Using hidden Sitemap nodes to control access

Question

In my Asp.NET C# application, I have a sitemap bound to a menu for site navigation. To control user access, I am using the NHibernate Custom Role Provider by Manuel Abadia, and setting the Roles attribute on each SiteMap node.

<siteMapNode title="Add/Modify Roles" description="Add/Modify User Roles"
url="~/MemberPages/Admin_Roles.aspx" roles="Administrator" />

Everything has been working fine so far, but now I wish to have several webpages that do not appear on the sitemap-bound menu, but still use the sitemap nodes to control user access. For example, I have a page exclusively for admins that displays all the Roles in the database (ViewPage). On that page, I have a 'Add New' button which redirects the user to another page to add a new Role (AddPage). ViewPage should exist on the menu, and AddPage shouldn't, but both should share the same access settings (only accessible by admins).
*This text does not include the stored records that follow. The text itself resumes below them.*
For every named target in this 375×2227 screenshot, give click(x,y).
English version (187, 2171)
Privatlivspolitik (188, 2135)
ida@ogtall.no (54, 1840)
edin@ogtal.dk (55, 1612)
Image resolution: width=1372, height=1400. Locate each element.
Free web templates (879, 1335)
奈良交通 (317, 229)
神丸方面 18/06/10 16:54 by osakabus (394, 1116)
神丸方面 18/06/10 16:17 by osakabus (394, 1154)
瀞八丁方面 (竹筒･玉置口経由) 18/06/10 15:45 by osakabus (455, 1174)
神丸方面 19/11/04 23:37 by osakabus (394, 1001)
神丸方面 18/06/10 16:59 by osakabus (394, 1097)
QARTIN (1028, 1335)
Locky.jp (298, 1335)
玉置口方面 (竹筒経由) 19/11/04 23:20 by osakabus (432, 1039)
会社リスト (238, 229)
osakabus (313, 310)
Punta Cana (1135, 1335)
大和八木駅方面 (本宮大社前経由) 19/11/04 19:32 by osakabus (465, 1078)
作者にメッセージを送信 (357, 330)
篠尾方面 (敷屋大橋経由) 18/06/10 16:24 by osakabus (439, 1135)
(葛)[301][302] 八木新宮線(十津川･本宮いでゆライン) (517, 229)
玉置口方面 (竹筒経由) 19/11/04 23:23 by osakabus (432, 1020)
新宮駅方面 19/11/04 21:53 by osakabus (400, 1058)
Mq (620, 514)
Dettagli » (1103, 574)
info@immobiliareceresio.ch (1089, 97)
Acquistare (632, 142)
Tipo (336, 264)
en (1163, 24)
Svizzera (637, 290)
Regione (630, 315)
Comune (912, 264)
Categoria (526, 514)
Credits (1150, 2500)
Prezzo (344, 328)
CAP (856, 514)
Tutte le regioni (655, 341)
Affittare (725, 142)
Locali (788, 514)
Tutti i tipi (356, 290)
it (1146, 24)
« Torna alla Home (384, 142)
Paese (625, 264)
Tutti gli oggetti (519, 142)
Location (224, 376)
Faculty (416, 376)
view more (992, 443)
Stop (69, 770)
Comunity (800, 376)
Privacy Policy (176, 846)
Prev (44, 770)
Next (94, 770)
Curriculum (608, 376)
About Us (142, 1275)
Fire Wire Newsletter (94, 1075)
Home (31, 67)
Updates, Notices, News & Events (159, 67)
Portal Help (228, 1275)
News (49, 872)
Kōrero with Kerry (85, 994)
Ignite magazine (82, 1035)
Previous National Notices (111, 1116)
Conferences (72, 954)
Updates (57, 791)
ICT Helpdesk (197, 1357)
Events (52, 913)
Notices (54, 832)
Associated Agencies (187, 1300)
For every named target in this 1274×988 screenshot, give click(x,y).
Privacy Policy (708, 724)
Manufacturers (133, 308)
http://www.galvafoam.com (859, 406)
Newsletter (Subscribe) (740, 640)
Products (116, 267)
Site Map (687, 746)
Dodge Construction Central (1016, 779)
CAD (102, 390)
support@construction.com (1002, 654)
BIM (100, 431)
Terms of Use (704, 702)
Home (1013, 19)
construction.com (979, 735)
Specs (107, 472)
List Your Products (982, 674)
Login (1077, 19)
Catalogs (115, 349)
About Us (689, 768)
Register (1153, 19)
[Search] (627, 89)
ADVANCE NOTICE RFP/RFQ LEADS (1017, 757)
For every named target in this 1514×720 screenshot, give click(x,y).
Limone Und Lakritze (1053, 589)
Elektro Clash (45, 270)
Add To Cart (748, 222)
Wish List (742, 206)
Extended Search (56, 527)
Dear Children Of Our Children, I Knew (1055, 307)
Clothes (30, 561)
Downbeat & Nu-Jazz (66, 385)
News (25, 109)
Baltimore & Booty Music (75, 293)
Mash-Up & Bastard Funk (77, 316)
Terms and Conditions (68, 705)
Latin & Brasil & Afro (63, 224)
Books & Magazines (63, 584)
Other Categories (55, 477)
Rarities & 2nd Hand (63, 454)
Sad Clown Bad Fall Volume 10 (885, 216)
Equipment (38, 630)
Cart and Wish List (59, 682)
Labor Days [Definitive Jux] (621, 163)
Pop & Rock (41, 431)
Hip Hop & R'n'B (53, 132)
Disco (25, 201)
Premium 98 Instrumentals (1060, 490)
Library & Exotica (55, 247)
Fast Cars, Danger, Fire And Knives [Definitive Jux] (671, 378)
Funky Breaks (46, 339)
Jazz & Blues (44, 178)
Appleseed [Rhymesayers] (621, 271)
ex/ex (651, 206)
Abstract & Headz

How should I go about achieving this? I am aware that I can declare the access settings in my web.config file, but I would rather avoid this as there will be many pages like this one. Also, system admins will be allowed to customize the access rules, like changing it from admin-only to admins & moderators, so it would be more convenient if the system could alter the access rules for all pages in one sitemap.

Answer 1

Thanks to MikeSmithDev's comment, I've managed to sort out a nice solution. If anyone else comes across the same problem, here's what I did:

In my SiteMap, I added a custom attribute HideFromMenu:

<siteMapNode title="Add Page" description="Page to Add stuff"
roles="Administrator" url="~/AddPage.aspx" HideFromMenu="true" />

In my Menu control, I added the OnMenuItemDataBound attribute:

<asp:Menu ID="Menu1" runat="server" DataSourceID="siteMapSource" 
OnMenuItemDataBound="Menu1_MenuItemDataBound" >

And in the master's code-behind:

protected void Menu1_MenuItemDataBound(object sender, MenuEventArgs e)
{
    SiteMapNode node = (SiteMapNode)e.Item.DataItem;
    if (node["HideFromMenu"] == "true")
    {
        if (e.Item.Parent != null) //if this item has a parent..
            e.Item.Parent.ChildItems.Remove(e.Item); //use parent to remove child..
        else
            Menu1.Items.Remove(e.Item); //else.. remove from menu itself.
    }
}

Finally, to ensure the user doesn't access pages off-boundary, I added some validation in my master page..

var authorizedRoles = SiteMap.CurrentNode.Roles; //obtain the list of authorized roles for the current page

if (authorizedRoles == null || authorizedRoles.Count == 0) // no roles defined for this node
    isAuthorized = false;
else
{
    if (authorizedRoles.Contains("*")) // this page can be accessed by everyone
        isAuthorized = true;

    if (!isAuthorized)
    {
        foreach (string authorizedRoleName in authorizedRoles)
        {
            if (Roles.IsUserInRole(authorizedRoleName) == true)
            {
                isAuthorized = true;
                break;
            }
        }
    }
}

if (!isAuthorized)
    Response.End(); // unauthorised user; kill the page.

I hope this helps whoever faces the same problem. Please let me know if there are better ways to achieve the same result.